- PROBLEM DESCRIPTION:
Below is a listing. Quote from it, exactly, the lines from the one containing "Open Help for" down to the one containing "Given: Open the terminal", both ends included, and nothing else.

*** Begin section ***

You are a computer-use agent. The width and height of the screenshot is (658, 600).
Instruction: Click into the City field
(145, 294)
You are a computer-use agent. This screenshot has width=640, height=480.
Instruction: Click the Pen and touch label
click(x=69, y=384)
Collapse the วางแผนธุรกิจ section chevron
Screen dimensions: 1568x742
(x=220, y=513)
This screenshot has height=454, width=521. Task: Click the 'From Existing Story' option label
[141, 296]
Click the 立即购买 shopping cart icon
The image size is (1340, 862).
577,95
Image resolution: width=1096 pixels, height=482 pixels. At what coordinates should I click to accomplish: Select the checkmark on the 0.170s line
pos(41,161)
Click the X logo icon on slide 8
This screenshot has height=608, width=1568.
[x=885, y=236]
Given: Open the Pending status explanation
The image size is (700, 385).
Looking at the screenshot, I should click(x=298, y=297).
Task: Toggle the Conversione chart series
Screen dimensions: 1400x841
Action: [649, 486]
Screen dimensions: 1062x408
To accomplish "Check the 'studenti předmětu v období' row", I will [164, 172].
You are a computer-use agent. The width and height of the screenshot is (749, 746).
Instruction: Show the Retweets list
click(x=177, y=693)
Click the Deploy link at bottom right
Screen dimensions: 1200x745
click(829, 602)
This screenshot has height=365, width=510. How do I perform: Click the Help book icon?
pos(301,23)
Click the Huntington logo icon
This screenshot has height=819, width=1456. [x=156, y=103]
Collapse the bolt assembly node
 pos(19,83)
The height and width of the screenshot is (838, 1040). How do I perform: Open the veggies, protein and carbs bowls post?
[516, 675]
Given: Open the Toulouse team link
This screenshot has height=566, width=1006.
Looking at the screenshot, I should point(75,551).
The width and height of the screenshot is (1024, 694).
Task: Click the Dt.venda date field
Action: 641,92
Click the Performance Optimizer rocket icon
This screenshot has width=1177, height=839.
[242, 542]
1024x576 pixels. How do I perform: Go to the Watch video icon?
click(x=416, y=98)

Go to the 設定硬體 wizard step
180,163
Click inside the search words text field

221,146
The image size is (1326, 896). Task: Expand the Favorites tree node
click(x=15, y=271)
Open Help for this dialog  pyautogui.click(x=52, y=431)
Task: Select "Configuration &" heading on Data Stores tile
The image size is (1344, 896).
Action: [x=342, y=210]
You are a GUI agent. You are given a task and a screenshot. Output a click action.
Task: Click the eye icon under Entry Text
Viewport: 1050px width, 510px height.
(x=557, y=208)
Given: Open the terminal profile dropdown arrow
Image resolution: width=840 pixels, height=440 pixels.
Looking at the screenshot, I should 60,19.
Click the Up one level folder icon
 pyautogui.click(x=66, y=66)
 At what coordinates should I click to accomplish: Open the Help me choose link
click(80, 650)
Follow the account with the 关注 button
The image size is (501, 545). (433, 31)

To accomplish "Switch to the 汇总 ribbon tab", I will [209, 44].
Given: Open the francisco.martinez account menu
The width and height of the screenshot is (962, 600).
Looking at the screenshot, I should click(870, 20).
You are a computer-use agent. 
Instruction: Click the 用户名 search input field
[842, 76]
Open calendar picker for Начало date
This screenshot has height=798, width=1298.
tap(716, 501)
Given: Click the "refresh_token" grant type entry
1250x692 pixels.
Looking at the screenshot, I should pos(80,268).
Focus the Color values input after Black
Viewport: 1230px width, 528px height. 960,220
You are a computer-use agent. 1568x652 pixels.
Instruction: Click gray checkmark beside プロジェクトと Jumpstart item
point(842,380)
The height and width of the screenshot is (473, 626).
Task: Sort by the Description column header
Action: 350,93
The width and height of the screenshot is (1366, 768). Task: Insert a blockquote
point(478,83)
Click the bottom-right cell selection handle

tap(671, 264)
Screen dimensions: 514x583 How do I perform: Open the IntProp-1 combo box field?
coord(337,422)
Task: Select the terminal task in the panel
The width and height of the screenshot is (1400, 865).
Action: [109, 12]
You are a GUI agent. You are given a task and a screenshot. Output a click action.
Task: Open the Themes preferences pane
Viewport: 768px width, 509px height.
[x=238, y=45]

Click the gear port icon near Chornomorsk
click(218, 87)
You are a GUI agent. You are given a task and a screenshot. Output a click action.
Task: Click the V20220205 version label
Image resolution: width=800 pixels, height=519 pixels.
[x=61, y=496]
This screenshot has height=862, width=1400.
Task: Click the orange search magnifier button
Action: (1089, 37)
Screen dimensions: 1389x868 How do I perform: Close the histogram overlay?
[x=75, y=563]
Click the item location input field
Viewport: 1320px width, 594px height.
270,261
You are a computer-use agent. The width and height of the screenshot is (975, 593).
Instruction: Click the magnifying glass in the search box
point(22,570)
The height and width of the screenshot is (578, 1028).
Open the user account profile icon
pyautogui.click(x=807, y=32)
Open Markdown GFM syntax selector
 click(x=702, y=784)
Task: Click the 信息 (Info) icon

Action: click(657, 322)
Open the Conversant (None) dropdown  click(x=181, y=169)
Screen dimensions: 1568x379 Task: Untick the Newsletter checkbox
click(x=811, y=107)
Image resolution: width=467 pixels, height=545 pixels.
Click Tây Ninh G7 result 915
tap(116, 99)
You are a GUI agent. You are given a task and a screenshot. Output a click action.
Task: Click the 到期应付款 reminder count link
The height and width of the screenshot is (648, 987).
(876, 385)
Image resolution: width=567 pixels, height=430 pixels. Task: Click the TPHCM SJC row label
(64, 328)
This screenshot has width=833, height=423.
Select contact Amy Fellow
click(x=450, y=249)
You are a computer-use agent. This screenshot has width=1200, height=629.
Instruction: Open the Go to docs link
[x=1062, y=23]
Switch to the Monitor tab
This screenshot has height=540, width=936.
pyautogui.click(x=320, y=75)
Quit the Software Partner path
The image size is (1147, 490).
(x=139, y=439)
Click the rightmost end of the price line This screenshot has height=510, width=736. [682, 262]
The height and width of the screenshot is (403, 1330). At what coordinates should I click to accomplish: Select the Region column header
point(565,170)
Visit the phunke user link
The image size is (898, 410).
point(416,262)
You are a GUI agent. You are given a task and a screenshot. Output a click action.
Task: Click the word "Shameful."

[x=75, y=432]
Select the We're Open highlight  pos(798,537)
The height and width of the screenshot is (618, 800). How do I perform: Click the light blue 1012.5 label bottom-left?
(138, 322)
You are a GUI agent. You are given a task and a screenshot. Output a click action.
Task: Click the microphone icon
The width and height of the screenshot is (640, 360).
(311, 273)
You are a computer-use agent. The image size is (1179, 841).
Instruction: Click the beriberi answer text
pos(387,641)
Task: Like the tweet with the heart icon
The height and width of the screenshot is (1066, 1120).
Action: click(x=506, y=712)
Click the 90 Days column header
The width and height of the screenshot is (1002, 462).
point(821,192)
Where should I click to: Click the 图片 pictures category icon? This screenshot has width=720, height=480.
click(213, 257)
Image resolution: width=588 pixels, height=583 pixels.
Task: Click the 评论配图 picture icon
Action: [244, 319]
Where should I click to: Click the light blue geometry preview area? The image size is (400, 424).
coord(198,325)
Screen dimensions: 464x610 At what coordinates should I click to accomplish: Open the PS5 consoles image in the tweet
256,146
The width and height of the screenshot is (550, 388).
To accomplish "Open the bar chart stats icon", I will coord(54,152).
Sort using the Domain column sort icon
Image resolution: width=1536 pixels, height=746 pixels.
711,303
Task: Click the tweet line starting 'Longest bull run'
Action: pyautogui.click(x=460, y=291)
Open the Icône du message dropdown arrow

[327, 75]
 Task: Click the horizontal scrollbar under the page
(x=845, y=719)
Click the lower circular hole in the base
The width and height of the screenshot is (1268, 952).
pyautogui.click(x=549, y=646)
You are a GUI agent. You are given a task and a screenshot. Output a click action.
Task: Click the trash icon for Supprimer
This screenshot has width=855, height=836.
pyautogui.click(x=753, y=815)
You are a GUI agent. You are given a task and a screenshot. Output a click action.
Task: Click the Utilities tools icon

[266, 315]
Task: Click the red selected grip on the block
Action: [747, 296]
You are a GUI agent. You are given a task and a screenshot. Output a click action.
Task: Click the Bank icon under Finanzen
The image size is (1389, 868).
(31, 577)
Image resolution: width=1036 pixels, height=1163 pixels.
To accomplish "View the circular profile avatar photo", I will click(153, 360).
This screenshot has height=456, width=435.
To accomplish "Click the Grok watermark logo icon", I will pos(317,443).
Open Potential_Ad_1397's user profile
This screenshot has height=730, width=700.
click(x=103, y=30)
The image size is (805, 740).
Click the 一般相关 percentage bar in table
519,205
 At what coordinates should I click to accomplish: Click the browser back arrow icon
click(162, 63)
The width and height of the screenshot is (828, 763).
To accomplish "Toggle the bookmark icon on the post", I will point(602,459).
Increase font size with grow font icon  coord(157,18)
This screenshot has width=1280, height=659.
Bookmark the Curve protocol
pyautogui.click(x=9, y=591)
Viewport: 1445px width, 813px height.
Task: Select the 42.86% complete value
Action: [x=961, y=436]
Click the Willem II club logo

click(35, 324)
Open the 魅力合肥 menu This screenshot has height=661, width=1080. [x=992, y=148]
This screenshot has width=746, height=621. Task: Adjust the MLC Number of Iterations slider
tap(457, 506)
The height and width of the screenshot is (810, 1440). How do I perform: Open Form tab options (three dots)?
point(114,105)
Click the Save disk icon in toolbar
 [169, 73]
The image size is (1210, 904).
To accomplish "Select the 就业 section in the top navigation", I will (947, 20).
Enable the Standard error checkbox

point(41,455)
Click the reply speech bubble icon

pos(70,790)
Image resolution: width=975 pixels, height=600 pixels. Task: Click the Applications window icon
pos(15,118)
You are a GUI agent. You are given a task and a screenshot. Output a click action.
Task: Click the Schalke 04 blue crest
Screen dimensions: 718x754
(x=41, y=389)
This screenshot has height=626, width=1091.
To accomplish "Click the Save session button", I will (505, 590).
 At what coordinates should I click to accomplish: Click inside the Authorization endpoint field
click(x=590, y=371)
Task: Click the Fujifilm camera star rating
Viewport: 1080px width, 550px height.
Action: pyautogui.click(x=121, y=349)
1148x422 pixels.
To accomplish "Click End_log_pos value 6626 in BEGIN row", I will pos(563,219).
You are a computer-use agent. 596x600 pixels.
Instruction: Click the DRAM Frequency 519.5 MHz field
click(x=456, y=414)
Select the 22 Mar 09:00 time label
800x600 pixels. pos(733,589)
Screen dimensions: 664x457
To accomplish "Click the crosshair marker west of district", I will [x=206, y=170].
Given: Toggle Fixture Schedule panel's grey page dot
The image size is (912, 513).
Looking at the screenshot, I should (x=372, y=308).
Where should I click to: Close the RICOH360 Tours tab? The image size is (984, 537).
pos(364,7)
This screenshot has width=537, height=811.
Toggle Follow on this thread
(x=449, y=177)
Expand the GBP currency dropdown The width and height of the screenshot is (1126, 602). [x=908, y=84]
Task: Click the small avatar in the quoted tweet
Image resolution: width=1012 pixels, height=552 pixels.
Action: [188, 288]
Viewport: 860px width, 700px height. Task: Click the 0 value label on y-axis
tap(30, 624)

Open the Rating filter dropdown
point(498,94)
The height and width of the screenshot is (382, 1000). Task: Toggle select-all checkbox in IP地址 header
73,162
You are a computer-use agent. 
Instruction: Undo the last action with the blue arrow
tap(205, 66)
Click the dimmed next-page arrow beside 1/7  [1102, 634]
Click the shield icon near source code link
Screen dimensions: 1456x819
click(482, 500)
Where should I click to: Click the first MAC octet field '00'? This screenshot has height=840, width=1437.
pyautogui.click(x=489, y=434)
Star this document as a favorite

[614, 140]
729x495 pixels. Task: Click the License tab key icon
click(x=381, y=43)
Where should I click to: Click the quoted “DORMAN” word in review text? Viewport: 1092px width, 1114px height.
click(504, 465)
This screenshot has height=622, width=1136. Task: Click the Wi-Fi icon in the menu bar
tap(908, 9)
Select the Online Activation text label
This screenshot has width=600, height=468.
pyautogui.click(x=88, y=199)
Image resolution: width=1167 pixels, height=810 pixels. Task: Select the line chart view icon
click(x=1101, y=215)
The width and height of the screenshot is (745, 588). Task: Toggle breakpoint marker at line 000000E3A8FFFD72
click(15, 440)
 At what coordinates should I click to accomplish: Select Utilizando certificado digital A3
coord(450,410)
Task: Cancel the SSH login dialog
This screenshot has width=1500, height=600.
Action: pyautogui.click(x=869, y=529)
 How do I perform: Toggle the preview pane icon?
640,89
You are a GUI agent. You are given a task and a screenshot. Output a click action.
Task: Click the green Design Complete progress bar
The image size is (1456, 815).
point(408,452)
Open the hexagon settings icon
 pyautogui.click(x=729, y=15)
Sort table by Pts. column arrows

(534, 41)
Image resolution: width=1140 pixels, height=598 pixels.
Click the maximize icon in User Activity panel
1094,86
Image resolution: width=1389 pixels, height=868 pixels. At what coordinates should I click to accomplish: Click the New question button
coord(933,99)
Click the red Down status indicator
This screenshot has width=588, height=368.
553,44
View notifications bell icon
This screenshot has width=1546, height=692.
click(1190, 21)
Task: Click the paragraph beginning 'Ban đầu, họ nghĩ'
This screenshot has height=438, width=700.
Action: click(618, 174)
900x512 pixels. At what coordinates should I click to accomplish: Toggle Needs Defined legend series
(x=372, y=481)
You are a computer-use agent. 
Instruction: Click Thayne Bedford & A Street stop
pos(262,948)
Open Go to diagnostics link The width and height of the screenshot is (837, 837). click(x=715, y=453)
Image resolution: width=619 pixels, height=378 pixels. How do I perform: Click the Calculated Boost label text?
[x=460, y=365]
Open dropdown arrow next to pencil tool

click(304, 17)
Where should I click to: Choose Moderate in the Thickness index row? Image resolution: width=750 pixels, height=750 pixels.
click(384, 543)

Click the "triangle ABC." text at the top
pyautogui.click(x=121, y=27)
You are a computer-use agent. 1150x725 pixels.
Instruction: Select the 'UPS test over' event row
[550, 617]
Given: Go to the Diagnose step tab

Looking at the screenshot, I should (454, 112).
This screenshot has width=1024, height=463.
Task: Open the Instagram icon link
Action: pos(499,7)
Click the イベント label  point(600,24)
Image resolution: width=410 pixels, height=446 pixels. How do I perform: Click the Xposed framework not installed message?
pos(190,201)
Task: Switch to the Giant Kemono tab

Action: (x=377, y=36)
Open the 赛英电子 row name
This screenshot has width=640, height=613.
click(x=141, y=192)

*** End section ***

- ANSWER FOR THIS EXERCISE:
Open Help for this dialog  pyautogui.click(x=52, y=431)
Task: Select "Configuration &" heading on Data Stores tile
The image size is (1344, 896).
Action: [x=342, y=210]
You are a GUI agent. You are given a task and a screenshot. Output a click action.
Task: Click the eye icon under Entry Text
Viewport: 1050px width, 510px height.
(x=557, y=208)
Given: Open the terminal profile dropdown arrow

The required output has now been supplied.